This project implements an end-to-end ETL and analytics pipeline using Microsoft Azure services. The goal is to extract, transform, store, and analyze the AdventureWorks dataset, generating valuable business insights using Power BI.
- Used the AdventureWorks dataset provided by Microsoft.
- Created a Resource Group in Azure for centralized resource management.
- Configured Azure Data Lake Storage Gen2 with three containers:
- Raw (stores unprocessed data)
- Transform (stores transformed data in Parquet format)
- Serving (for optimized storage for end users (Data Analyst, Data Scientist)
- Developed an ETL pipeline in Azure Data Factory (ADF) utilizing dynamic parameter passing.
- Extracted data from GitHub using HTTP Linked Service.
- Loaded the extracted raw data into the "raw" storage container in Azure Data Lake.
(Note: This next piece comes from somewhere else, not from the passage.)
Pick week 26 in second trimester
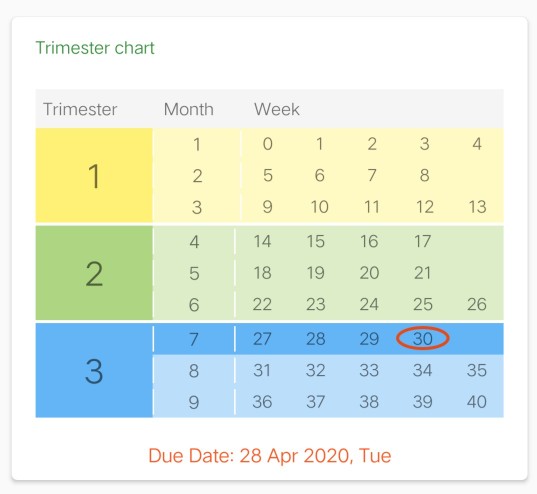This screenshot has height=494, width=537. [x=477, y=304]
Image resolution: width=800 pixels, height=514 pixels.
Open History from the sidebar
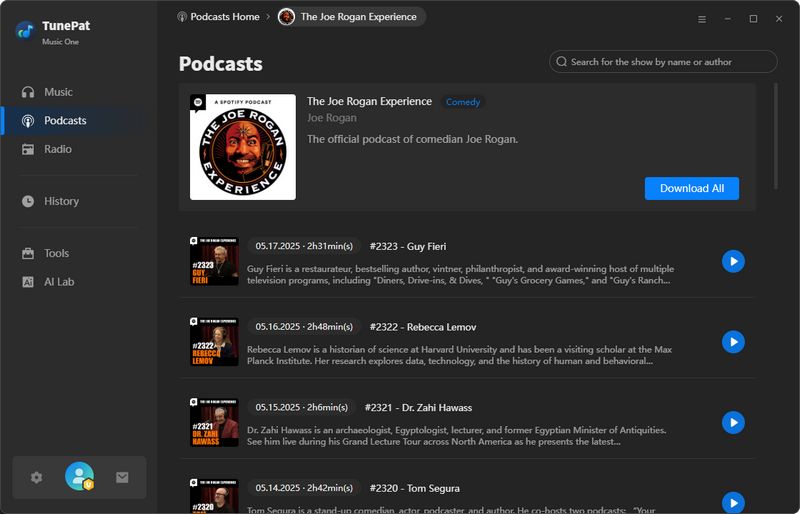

- Used Azure Databricks and PySpark to process and clean data.
- Performed transformations such as data formatting required for analytics.
- Converted processed data into Parquet format and stored it in the "transform" container.
- Utilized Azure Synapse Analytics as a data warehouse.
- Accessed the transformed data stored in Data Lake using OPENROWSET() in SQL.
- Created a serverless SQL Database Pool for scalable querying.
- Queried the dataset using SQL to generate key business insights.
- Established a connection between Azure Synapse Analytics and Power BI using the server address.
- Developed an interactive dashboard in Power BI to visualize key insights.
- Published the dashboard for stakeholders to explore analytical findings.
✅ Automated ETL pipeline with Azure Data Factory
✅ Data transformation using Azure Databricks (PySpark)
✅ Serverless querying with Azure Synapse Analytics
✅ Business intelligence dashboard in Power BI
AdventureWorks-ETL-Azure/
│── data/ # Raw and transformed data (not stored in repo)
│── notebooks/ # PySpark scripts for data transformation
│── sql_queries/ # SQL scripts for querying data in Synapse Analytics
│── powerbi/ # Power BI dashboard file (.pbix)
│── pipeline/ # Azure Data Factory pipeline JSON definitions
│── README.md # Project documentation
- Azure Data Lake Storage Gen2 (Cloud storage)
- Azure Data Factory (ETL pipeline)
- Azure Databricks (PySpark) (Data transformation)
- Azure Synapse Analytics (Data warehousing)
- Power BI (Data visualization)
- SQL (Data querying)